This is another attempt to write something about Nancy and Joe. This idea came to me months ago, and just day before yesterday did the inspiration to write this and post it here strike.

Rated for minor curse words.

Have a good time reading. :)

Disclaimer: Don't own the characters.

Summary: When Nancy thought there would be nothing, Joe thought there would be something. One-shot. Nancy/Joe.


Nancy looked down at her hands, and up at the night sky. She was sitting on a swing, in the back porch of her house. Of her home. But how could she call it that, when the one thing that made it home was going away. This house wasn't going to stay alive anymore – it would become a sibling of those dead buildings that made the wind that had the audacity to surround them whine in melancholy.

Now, she felt as if she was a nuisance herself. Perhaps, she was a part of those rambling buildings lining the borders of many olden places of River Heights. Those buildings which were old, with spider webs concealing their corners, with wood that creaked, creaked, creaked when one walked on the floor.

Sometimes, she felt she had a dead heart; who didn't cry after hearing a news so sad, so bad, so tragic? Yet still, she felt she was losing a part of her – a part of her heart – slowly, a pace discovered to be distressing.

"It feels as if there is nothing to live for."

Her words were only a whisper she had meant for the air to keep secret; however, the unintentional happened, because she heard:


She instinctively turned her neck towards the door, and standing there was Joe. The Hardies had yet to leave – their flight was booked the next day, when they would be going back to New York.

"Er, you aren't asleep," she tried, pretending to not have heard Joe; she pretended to not have said the words hanging in the air.

"No." He shook his head.

"Why?" she attempted to divert his attention from what actually was the matter.

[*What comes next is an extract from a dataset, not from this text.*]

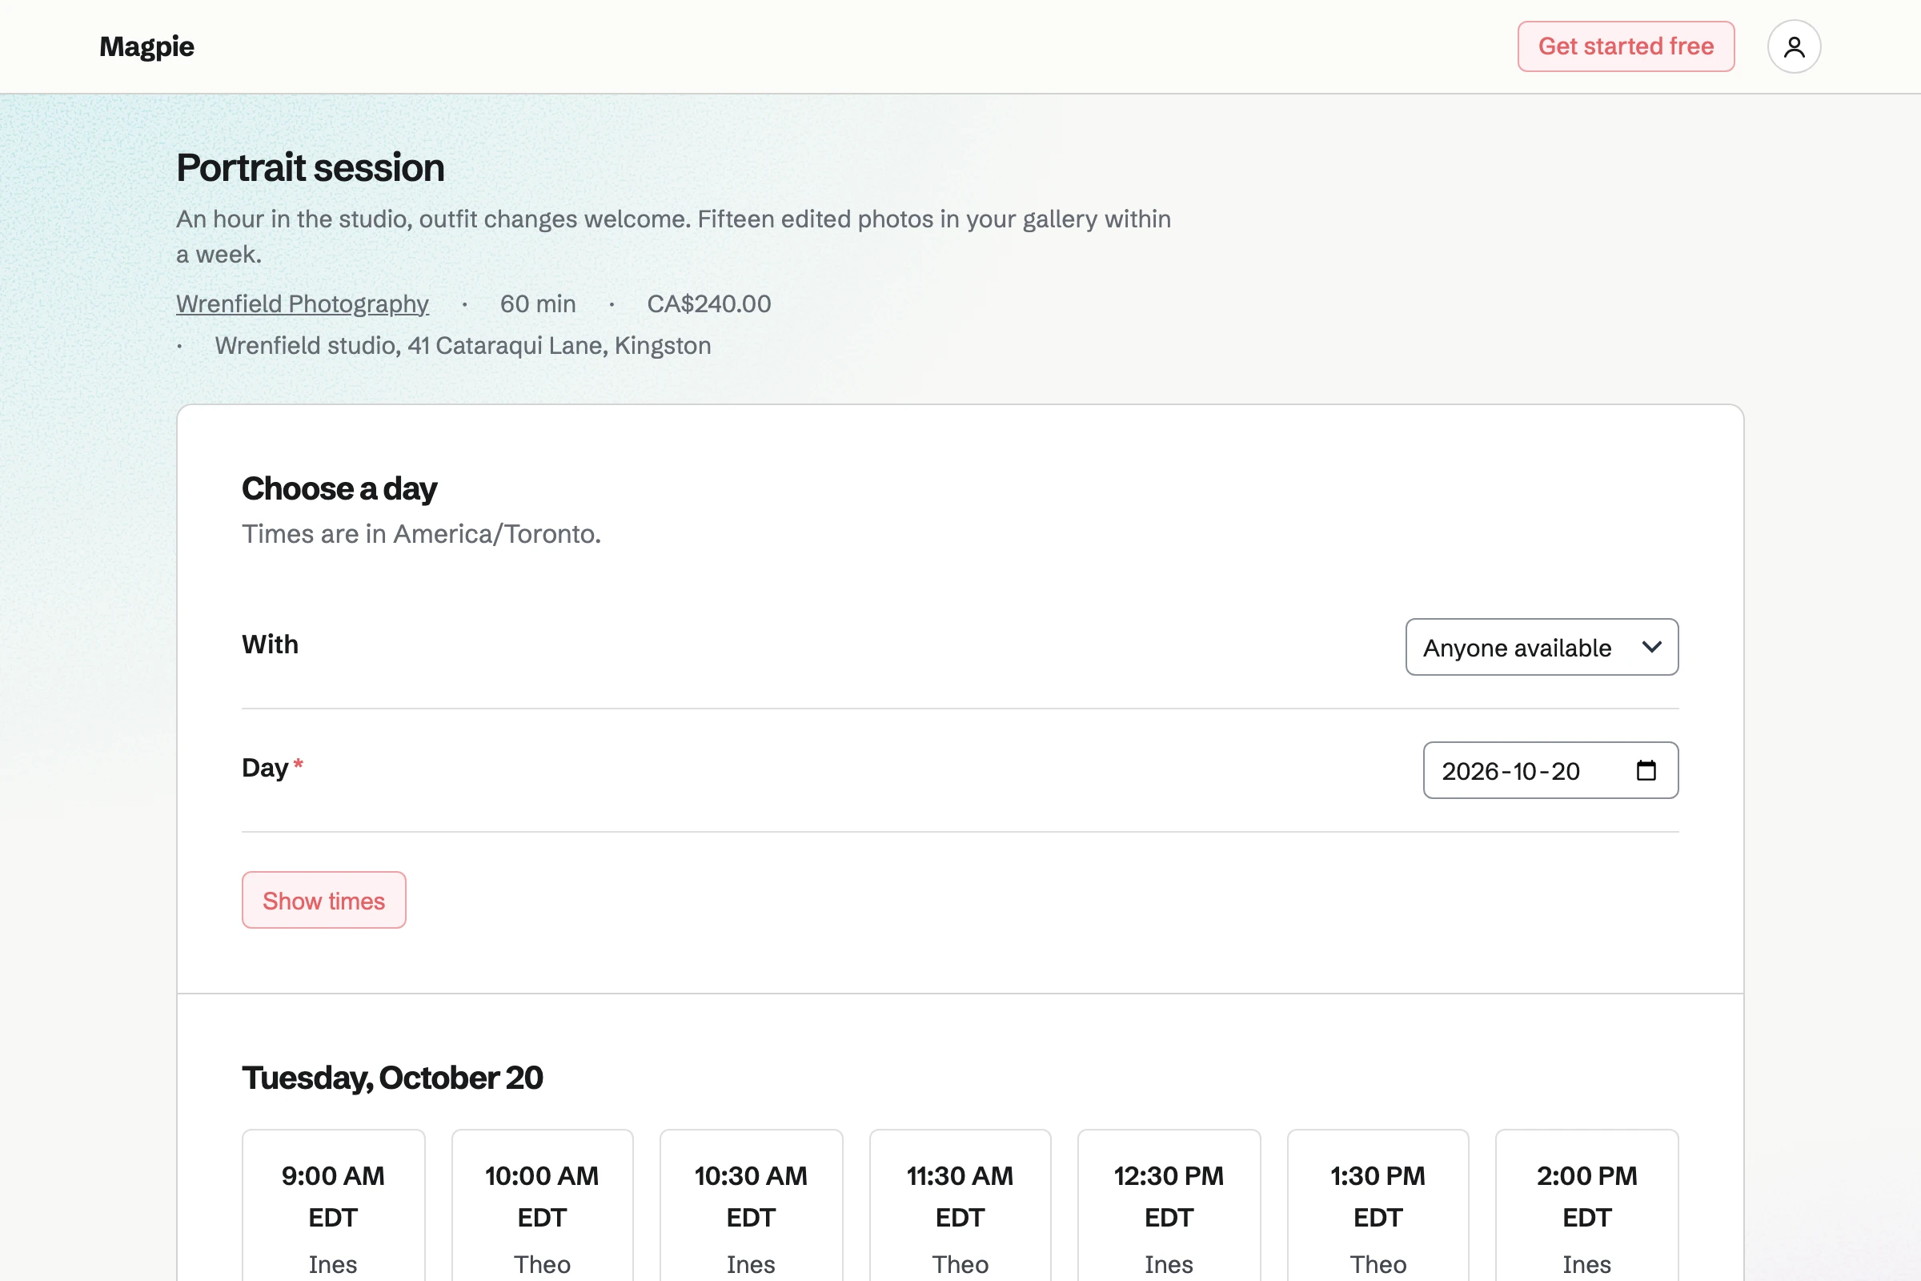Open the calendar picker icon in Day field
This screenshot has width=1921, height=1281.
pos(1646,770)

"Don't shift the topic," he said, squinting at her.

"Answer me," she hissed, feeling something bubble inside of her.

I want to be left alone. Let me be. Go away.

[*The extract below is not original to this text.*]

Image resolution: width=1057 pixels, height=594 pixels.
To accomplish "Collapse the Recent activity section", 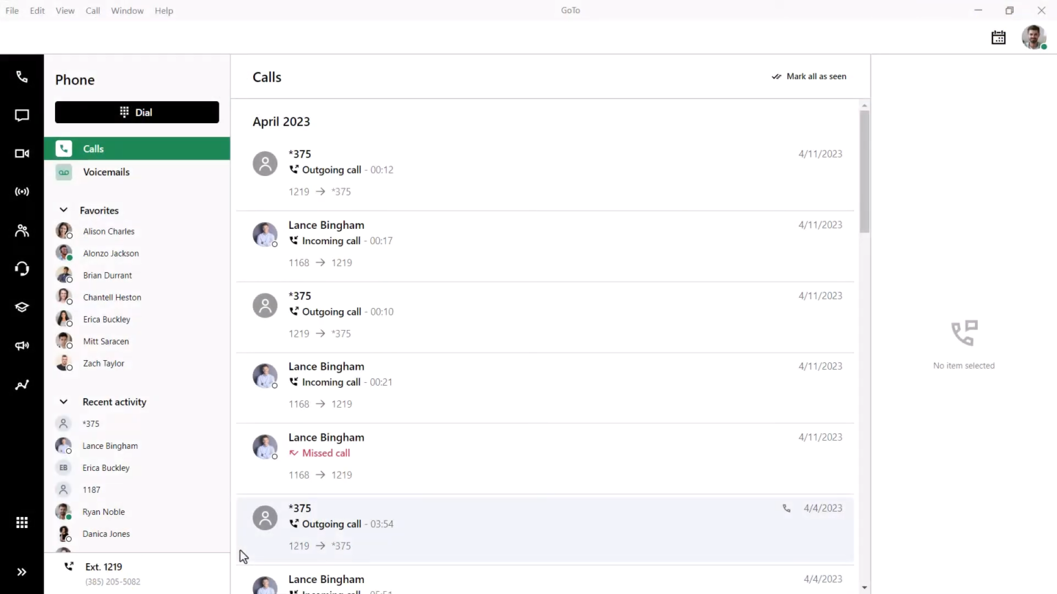I will point(63,402).
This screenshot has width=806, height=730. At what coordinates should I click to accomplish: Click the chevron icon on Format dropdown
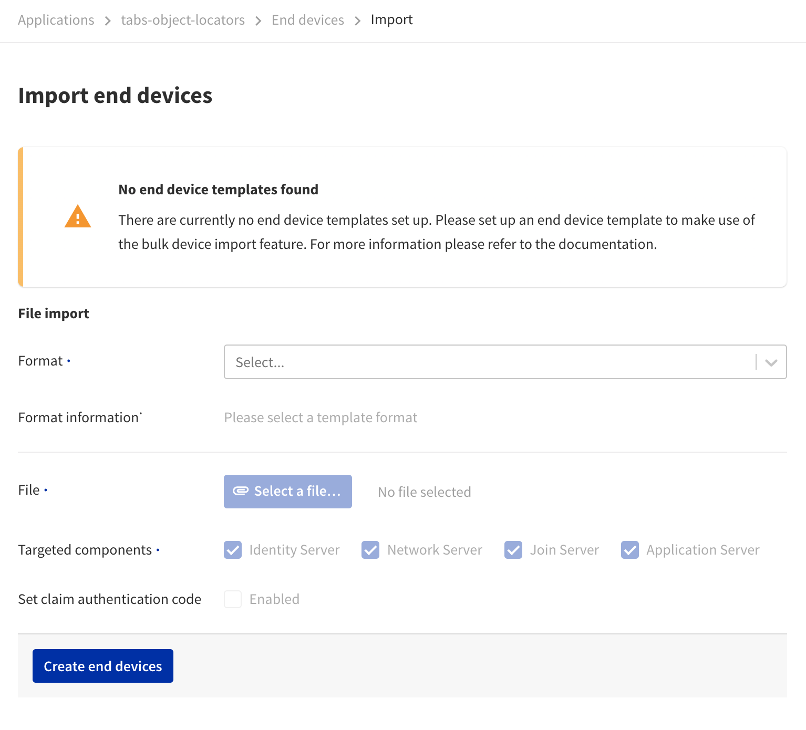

But she couldn't ever say that to Joe. Because no matter how much she wanted to push him away, she wanted for him to stand there, ask her, make her hope, because he was possibly the only one who could understand her, though his situation had been entirely contrary to hers.

Rolling his eyes, he said, "Why aren't you asleep?"

Sighing, she looked at the tree in the corner of the yard, and said, "You didn't answer my question."

The wooden floor creaked as Joe walked towards her. He sat down next to her, and the swing swung back and forth. "I wasn't tired. What about you?" His eyes scanned her fatigued form.

She stayed quiet, looking at the tree, which had lost its leaves to the Autumn air.

Feeling his concerned gaze, she thought, What about me? Nothing about me. Right now, I am nothing at best.

Tears sprang up in her eyes, which she dare not blink, fearing her tears might fall. And she didn't want them to fall. "Let's just say, I might have turned into an insomniac."

He stared at her – unsurprised, yet concerned. "Insomniac. Why?" he asked, though he knew the answer.

What – what the hell does he mean? She turned her head swiftly to look at him, and said, "Why? You're asking me, why? You should know why!" Her eyes flashed and her chest started to hurt.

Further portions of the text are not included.